*The task:* Each entry needs to be copied exactly, with nothing left out.

■ ■ ■ ■ ■ ■ ■

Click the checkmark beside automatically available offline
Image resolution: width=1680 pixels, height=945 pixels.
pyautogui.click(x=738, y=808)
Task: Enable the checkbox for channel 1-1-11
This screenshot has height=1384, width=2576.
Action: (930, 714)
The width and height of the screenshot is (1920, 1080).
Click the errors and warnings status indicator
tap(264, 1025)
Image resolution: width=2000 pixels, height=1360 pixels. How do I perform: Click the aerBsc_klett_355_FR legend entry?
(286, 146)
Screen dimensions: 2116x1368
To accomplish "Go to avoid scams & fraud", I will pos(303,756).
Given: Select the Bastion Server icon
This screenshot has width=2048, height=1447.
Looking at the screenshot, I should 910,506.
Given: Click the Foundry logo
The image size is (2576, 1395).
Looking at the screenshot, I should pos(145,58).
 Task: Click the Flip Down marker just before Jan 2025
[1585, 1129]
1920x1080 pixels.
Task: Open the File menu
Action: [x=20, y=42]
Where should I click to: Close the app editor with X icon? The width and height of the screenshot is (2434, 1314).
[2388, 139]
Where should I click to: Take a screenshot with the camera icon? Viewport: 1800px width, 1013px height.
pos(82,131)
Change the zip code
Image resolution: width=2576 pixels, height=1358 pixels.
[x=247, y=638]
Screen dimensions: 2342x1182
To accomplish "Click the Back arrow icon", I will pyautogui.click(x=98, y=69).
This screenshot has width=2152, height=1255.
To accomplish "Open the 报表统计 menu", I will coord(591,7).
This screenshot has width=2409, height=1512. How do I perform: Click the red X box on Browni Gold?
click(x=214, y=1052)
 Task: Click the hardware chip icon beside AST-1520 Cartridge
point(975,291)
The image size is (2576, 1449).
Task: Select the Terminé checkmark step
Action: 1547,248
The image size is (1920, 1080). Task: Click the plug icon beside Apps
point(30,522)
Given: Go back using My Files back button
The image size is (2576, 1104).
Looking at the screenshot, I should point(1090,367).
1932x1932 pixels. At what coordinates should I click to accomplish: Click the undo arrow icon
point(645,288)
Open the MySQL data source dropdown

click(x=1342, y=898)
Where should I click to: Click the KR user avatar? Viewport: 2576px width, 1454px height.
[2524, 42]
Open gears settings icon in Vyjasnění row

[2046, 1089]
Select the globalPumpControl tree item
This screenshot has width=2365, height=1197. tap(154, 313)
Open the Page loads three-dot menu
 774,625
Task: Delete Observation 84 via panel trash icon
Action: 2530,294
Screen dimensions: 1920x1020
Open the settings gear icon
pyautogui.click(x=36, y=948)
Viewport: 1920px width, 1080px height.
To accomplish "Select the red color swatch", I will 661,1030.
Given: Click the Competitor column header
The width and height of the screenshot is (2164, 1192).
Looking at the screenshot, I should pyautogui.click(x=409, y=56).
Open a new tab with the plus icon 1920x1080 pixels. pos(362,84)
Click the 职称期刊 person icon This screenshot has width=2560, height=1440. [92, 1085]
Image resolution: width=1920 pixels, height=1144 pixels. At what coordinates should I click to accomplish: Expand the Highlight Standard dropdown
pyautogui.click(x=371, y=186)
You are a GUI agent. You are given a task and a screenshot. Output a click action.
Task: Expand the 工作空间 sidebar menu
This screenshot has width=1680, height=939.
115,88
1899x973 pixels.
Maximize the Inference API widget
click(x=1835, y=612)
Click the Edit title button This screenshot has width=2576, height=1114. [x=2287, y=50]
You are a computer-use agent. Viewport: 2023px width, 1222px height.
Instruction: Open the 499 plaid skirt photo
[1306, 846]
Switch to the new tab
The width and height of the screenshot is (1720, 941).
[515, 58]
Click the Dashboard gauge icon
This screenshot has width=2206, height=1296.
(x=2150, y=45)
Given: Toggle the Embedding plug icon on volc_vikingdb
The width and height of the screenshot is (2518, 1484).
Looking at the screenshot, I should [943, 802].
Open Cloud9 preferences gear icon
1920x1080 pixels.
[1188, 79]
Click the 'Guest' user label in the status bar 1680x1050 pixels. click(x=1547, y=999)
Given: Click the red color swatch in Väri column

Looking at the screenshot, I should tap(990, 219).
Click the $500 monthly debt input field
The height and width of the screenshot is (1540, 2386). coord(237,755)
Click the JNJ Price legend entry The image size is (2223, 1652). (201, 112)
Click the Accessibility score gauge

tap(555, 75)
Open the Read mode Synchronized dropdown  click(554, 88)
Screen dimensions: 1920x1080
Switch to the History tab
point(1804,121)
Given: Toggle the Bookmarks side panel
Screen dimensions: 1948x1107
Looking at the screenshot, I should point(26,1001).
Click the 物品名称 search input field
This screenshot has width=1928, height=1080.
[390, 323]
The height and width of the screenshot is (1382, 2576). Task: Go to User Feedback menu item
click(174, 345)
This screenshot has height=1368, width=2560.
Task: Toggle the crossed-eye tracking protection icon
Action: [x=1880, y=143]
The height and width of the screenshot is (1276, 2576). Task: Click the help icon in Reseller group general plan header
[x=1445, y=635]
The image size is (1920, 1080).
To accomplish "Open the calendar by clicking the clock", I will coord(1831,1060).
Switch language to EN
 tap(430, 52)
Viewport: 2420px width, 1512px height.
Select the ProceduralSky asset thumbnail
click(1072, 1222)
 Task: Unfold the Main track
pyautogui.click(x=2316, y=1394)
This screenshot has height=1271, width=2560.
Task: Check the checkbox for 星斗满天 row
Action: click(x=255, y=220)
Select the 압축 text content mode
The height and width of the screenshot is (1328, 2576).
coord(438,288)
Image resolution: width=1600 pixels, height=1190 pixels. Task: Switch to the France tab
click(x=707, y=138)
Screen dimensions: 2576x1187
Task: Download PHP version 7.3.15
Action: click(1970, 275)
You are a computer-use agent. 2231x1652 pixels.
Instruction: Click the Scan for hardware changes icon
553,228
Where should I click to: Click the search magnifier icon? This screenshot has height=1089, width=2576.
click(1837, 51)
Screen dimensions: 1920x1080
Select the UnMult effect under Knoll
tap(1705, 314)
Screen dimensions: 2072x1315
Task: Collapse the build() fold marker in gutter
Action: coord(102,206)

■ ■ ■ ■ ■ ■ ■

*Written answer:*
Click the checkmark beside automatically available offline
Image resolution: width=1680 pixels, height=945 pixels.
pyautogui.click(x=738, y=808)
Task: Enable the checkbox for channel 1-1-11
This screenshot has height=1384, width=2576.
Action: (930, 714)
The width and height of the screenshot is (1920, 1080).
Click the errors and warnings status indicator
tap(264, 1025)
Image resolution: width=2000 pixels, height=1360 pixels. How do I perform: Click the aerBsc_klett_355_FR legend entry?
(286, 146)
Screen dimensions: 2116x1368
To accomplish "Go to avoid scams & fraud", I will pos(303,756).
Given: Select the Bastion Server icon
This screenshot has width=2048, height=1447.
Looking at the screenshot, I should 910,506.
Given: Click the Foundry logo
The image size is (2576, 1395).
Looking at the screenshot, I should pos(145,58).
 Task: Click the Flip Down marker just before Jan 2025
[1585, 1129]
1920x1080 pixels.
Task: Open the File menu
Action: [x=20, y=42]
Where should I click to: Close the app editor with X icon? The width and height of the screenshot is (2434, 1314).
[2388, 139]
Where should I click to: Take a screenshot with the camera icon? Viewport: 1800px width, 1013px height.
pos(82,131)
Change the zip code
Image resolution: width=2576 pixels, height=1358 pixels.
[x=247, y=638]
Screen dimensions: 2342x1182
To accomplish "Click the Back arrow icon", I will pyautogui.click(x=98, y=69).
This screenshot has width=2152, height=1255.
To accomplish "Open the 报表统计 menu", I will coord(591,7).
This screenshot has width=2409, height=1512. How do I perform: Click the red X box on Browni Gold?
click(x=214, y=1052)
 Task: Click the hardware chip icon beside AST-1520 Cartridge
point(975,291)
The image size is (2576, 1449).
Task: Select the Terminé checkmark step
Action: 1547,248
The image size is (1920, 1080). Task: Click the plug icon beside Apps
point(30,522)
Given: Go back using My Files back button
The image size is (2576, 1104).
Looking at the screenshot, I should point(1090,367).
1932x1932 pixels. At what coordinates should I click to accomplish: Click the undo arrow icon
point(645,288)
Open the MySQL data source dropdown

click(x=1342, y=898)
Where should I click to: Click the KR user avatar? Viewport: 2576px width, 1454px height.
[2524, 42]
Open gears settings icon in Vyjasnění row

[2046, 1089]
Select the globalPumpControl tree item
This screenshot has width=2365, height=1197. tap(154, 313)
Open the Page loads three-dot menu
 774,625
Task: Delete Observation 84 via panel trash icon
Action: 2530,294
Screen dimensions: 1920x1020
Open the settings gear icon
pyautogui.click(x=36, y=948)
Viewport: 1920px width, 1080px height.
To accomplish "Select the red color swatch", I will 661,1030.
Given: Click the Competitor column header
The width and height of the screenshot is (2164, 1192).
Looking at the screenshot, I should pyautogui.click(x=409, y=56).
Open a new tab with the plus icon 1920x1080 pixels. pos(362,84)
Click the 职称期刊 person icon This screenshot has width=2560, height=1440. [92, 1085]
Image resolution: width=1920 pixels, height=1144 pixels. At what coordinates should I click to accomplish: Expand the Highlight Standard dropdown
pyautogui.click(x=371, y=186)
You are a GUI agent. You are given a task and a screenshot. Output a click action.
Task: Expand the 工作空间 sidebar menu
This screenshot has width=1680, height=939.
115,88
1899x973 pixels.
Maximize the Inference API widget
click(x=1835, y=612)
Click the Edit title button This screenshot has width=2576, height=1114. [x=2287, y=50]
You are a computer-use agent. Viewport: 2023px width, 1222px height.
Instruction: Open the 499 plaid skirt photo
[1306, 846]
Switch to the new tab
The width and height of the screenshot is (1720, 941).
[515, 58]
Click the Dashboard gauge icon
This screenshot has width=2206, height=1296.
(x=2150, y=45)
Given: Toggle the Embedding plug icon on volc_vikingdb
The width and height of the screenshot is (2518, 1484).
Looking at the screenshot, I should [943, 802].
Open Cloud9 preferences gear icon
1920x1080 pixels.
[1188, 79]
Click the 'Guest' user label in the status bar 1680x1050 pixels. click(x=1547, y=999)
Given: Click the red color swatch in Väri column

Looking at the screenshot, I should tap(990, 219).
Click the $500 monthly debt input field
The height and width of the screenshot is (1540, 2386). coord(237,755)
Click the JNJ Price legend entry The image size is (2223, 1652). (201, 112)
Click the Accessibility score gauge

tap(555, 75)
Open the Read mode Synchronized dropdown  click(554, 88)
Screen dimensions: 1920x1080
Switch to the History tab
point(1804,121)
Given: Toggle the Bookmarks side panel
Screen dimensions: 1948x1107
Looking at the screenshot, I should point(26,1001).
Click the 物品名称 search input field
This screenshot has width=1928, height=1080.
[390, 323]
The height and width of the screenshot is (1382, 2576). Task: Go to User Feedback menu item
click(174, 345)
This screenshot has height=1368, width=2560.
Task: Toggle the crossed-eye tracking protection icon
Action: [x=1880, y=143]
The height and width of the screenshot is (1276, 2576). Task: Click the help icon in Reseller group general plan header
[x=1445, y=635]
The image size is (1920, 1080).
To accomplish "Open the calendar by clicking the clock", I will coord(1831,1060).
Switch language to EN
 tap(430, 52)
Viewport: 2420px width, 1512px height.
Select the ProceduralSky asset thumbnail
click(1072, 1222)
 Task: Unfold the Main track
pyautogui.click(x=2316, y=1394)
This screenshot has height=1271, width=2560.
Task: Check the checkbox for 星斗满天 row
Action: click(x=255, y=220)
Select the 압축 text content mode
The height and width of the screenshot is (1328, 2576).
coord(438,288)
Image resolution: width=1600 pixels, height=1190 pixels. Task: Switch to the France tab
click(x=707, y=138)
Screen dimensions: 2576x1187
Task: Download PHP version 7.3.15
Action: click(1970, 275)
You are a computer-use agent. 2231x1652 pixels.
Instruction: Click the Scan for hardware changes icon
553,228
Where should I click to: Click the search magnifier icon? This screenshot has height=1089, width=2576.
click(1837, 51)
Screen dimensions: 1920x1080
Select the UnMult effect under Knoll
tap(1705, 314)
Screen dimensions: 2072x1315
Task: Collapse the build() fold marker in gutter
Action: coord(102,206)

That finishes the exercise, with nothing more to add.